Activity
From the records below, transcribe only the lines running from the one with "How do I perform: Collapse" through the one with "Given: Click the Airfare label". Keep both of those end lines.

Source records
------------
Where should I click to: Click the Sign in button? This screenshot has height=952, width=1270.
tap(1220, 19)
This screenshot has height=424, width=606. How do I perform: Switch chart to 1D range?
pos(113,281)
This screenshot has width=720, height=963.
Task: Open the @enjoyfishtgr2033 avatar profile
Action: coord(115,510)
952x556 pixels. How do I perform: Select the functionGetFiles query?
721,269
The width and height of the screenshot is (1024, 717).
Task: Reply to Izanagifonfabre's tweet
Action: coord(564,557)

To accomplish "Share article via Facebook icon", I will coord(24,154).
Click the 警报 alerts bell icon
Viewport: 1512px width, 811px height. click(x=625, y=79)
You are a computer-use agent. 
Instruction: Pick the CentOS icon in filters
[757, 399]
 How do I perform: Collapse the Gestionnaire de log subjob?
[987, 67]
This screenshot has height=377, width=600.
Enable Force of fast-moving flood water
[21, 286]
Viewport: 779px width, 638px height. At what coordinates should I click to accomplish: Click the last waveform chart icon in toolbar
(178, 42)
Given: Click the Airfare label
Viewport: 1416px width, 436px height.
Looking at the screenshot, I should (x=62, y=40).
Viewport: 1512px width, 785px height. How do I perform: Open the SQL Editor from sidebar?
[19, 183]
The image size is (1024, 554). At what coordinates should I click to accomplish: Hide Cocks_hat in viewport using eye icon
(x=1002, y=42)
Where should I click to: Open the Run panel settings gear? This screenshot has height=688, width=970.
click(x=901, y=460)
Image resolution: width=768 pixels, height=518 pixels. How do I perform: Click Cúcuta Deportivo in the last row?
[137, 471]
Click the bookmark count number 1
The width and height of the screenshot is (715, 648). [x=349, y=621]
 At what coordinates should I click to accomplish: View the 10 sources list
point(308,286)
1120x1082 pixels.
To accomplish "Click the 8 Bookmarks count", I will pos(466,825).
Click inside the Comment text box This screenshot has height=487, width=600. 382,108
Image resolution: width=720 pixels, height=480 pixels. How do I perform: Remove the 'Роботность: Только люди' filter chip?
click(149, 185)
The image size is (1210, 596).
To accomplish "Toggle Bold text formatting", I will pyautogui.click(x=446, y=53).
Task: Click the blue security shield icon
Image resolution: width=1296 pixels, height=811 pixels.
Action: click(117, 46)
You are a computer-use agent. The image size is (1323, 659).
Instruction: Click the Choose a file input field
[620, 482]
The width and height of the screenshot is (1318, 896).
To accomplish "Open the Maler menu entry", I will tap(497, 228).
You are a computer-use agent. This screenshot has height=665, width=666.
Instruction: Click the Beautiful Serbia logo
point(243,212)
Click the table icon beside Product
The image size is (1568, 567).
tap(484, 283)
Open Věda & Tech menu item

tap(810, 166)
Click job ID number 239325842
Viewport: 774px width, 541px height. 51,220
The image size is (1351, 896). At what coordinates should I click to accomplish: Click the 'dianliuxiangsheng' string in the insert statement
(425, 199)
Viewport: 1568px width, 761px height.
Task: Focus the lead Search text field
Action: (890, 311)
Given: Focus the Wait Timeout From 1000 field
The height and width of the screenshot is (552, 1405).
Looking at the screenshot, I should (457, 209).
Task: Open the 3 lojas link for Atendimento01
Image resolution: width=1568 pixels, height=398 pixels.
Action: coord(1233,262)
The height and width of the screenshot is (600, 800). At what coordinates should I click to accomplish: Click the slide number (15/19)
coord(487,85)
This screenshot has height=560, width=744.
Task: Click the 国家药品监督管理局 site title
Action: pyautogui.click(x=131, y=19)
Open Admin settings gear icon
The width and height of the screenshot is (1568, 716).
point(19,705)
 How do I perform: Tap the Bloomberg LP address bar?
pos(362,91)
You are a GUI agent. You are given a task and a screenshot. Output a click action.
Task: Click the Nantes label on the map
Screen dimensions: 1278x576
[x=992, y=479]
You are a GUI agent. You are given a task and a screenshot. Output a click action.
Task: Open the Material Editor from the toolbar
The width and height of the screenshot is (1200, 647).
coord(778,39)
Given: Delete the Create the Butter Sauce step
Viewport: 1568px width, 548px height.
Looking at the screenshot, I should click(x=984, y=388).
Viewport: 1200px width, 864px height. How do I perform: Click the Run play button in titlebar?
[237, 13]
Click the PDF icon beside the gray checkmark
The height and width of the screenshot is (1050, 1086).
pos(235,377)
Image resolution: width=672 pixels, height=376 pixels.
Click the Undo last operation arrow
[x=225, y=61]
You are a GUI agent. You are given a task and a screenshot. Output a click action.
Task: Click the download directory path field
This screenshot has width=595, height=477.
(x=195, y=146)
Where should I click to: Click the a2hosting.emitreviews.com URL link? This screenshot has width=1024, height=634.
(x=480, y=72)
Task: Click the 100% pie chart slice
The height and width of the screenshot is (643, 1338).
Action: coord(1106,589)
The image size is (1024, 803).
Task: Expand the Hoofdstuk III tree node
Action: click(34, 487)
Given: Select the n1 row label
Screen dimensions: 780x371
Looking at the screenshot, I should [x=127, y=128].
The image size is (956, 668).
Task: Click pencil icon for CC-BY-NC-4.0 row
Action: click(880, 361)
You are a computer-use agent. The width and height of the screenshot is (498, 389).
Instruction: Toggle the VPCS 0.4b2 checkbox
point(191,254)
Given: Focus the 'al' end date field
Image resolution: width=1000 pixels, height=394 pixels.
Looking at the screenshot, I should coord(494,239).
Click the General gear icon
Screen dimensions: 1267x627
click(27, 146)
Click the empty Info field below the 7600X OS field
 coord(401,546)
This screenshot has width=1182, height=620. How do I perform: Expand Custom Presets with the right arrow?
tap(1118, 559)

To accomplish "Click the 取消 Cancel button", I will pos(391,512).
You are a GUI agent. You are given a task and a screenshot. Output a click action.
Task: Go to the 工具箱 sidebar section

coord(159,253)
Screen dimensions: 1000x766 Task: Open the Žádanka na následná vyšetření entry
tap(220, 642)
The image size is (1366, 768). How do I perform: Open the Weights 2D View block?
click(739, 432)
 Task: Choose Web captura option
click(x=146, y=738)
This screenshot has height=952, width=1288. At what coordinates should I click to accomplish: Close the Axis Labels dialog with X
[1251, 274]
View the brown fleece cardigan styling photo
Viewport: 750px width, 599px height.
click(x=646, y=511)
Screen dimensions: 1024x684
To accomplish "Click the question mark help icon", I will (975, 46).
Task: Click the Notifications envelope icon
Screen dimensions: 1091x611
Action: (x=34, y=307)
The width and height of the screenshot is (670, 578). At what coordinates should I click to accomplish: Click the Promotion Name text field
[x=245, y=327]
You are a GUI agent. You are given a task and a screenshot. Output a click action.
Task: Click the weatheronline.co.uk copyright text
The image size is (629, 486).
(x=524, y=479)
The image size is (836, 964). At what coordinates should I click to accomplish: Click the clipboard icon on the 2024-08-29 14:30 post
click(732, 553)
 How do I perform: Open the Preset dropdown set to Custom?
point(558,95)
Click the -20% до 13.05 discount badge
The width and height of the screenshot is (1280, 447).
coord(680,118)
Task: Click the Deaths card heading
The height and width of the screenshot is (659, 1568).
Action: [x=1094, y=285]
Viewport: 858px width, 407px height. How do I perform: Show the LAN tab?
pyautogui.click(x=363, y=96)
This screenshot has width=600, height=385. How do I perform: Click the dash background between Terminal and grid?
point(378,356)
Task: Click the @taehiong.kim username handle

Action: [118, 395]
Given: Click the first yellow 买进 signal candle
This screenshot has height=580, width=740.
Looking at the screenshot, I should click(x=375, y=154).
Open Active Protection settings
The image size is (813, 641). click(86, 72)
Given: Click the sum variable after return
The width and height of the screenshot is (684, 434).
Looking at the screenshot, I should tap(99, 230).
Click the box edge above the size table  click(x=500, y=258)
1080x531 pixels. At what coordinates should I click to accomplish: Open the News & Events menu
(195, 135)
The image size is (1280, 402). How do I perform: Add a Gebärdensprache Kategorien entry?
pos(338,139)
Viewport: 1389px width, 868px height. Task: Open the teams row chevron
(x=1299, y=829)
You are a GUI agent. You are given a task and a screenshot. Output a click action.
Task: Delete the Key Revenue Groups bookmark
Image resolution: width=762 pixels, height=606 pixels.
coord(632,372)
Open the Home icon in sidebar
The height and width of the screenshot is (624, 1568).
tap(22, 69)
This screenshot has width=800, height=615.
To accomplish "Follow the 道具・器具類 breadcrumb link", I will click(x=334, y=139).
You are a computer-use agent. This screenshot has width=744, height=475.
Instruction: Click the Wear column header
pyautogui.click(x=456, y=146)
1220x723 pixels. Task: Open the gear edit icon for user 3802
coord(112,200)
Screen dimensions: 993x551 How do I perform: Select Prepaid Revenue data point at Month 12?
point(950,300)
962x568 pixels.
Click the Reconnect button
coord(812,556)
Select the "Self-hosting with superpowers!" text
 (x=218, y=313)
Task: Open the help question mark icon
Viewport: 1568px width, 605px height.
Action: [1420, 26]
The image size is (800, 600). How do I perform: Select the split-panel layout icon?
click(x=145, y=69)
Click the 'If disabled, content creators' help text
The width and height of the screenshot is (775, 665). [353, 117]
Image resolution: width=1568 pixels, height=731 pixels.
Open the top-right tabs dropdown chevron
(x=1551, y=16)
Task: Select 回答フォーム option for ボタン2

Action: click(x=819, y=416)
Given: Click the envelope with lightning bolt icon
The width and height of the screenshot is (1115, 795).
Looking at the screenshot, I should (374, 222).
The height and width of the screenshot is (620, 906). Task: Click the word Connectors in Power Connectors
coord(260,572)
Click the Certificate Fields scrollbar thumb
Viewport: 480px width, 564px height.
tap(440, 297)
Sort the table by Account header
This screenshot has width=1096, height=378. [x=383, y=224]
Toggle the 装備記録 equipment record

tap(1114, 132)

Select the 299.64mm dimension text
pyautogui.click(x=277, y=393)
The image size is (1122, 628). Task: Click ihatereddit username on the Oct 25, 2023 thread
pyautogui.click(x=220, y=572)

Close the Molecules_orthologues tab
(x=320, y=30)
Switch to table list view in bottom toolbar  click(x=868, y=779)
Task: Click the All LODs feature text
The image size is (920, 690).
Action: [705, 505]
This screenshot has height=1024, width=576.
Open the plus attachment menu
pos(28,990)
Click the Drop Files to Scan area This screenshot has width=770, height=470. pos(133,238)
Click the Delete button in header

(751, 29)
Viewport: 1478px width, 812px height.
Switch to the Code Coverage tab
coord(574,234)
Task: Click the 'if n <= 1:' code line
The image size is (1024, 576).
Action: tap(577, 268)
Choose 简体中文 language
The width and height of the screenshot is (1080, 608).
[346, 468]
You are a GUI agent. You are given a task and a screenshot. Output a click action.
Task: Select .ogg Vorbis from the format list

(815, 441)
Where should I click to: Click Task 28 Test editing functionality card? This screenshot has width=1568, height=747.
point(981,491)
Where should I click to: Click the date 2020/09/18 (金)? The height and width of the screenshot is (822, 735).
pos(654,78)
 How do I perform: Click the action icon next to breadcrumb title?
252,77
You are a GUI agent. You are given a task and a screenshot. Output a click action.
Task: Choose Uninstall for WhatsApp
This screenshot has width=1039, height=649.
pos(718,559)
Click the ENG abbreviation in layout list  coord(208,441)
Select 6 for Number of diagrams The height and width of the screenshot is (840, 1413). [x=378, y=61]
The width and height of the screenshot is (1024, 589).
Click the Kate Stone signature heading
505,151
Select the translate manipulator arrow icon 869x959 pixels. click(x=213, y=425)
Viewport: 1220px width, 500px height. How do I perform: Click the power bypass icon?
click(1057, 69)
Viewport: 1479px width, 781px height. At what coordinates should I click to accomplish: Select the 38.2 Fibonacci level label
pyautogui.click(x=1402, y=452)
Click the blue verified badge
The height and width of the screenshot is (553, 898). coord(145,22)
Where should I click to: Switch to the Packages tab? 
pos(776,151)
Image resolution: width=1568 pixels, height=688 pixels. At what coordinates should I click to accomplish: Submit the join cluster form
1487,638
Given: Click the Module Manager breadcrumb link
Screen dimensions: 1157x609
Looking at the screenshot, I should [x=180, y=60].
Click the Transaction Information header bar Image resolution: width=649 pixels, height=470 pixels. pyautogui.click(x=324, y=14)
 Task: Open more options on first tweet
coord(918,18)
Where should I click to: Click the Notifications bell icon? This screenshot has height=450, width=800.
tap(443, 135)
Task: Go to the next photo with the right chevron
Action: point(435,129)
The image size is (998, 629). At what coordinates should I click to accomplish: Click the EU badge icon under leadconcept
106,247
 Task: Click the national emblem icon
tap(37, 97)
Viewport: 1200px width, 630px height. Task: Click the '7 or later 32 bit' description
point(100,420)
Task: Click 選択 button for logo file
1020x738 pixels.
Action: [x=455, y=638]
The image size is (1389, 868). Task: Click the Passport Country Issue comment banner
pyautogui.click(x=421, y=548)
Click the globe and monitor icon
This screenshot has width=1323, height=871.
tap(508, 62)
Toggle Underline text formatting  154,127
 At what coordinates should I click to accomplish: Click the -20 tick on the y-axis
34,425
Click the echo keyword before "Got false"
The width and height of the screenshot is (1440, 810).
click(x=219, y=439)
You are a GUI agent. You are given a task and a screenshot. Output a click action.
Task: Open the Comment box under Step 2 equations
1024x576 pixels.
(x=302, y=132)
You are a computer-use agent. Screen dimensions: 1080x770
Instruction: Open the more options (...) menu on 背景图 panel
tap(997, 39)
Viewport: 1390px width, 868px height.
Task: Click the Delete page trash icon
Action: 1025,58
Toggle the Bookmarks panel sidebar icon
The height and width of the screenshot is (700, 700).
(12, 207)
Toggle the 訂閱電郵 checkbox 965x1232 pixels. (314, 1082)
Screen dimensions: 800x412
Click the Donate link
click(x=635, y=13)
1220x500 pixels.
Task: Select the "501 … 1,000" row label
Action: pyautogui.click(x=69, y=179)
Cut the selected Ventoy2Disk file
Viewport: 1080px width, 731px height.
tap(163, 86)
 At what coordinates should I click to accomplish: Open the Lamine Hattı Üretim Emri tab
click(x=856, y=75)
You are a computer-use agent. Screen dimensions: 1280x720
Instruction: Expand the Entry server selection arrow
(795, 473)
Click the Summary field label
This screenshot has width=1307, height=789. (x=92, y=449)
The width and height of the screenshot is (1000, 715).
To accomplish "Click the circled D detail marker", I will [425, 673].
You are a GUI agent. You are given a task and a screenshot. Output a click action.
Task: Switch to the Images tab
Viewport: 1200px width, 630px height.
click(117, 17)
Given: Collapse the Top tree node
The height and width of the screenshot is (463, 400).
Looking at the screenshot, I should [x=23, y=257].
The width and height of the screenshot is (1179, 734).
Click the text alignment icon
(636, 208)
------------
Solution below
 How do I perform: Collapse the Gestionnaire de log subjob?
[987, 67]
This screenshot has height=377, width=600.
Enable Force of fast-moving flood water
[21, 286]
Viewport: 779px width, 638px height. At what coordinates should I click to accomplish: Click the last waveform chart icon in toolbar
(178, 42)
Given: Click the Airfare label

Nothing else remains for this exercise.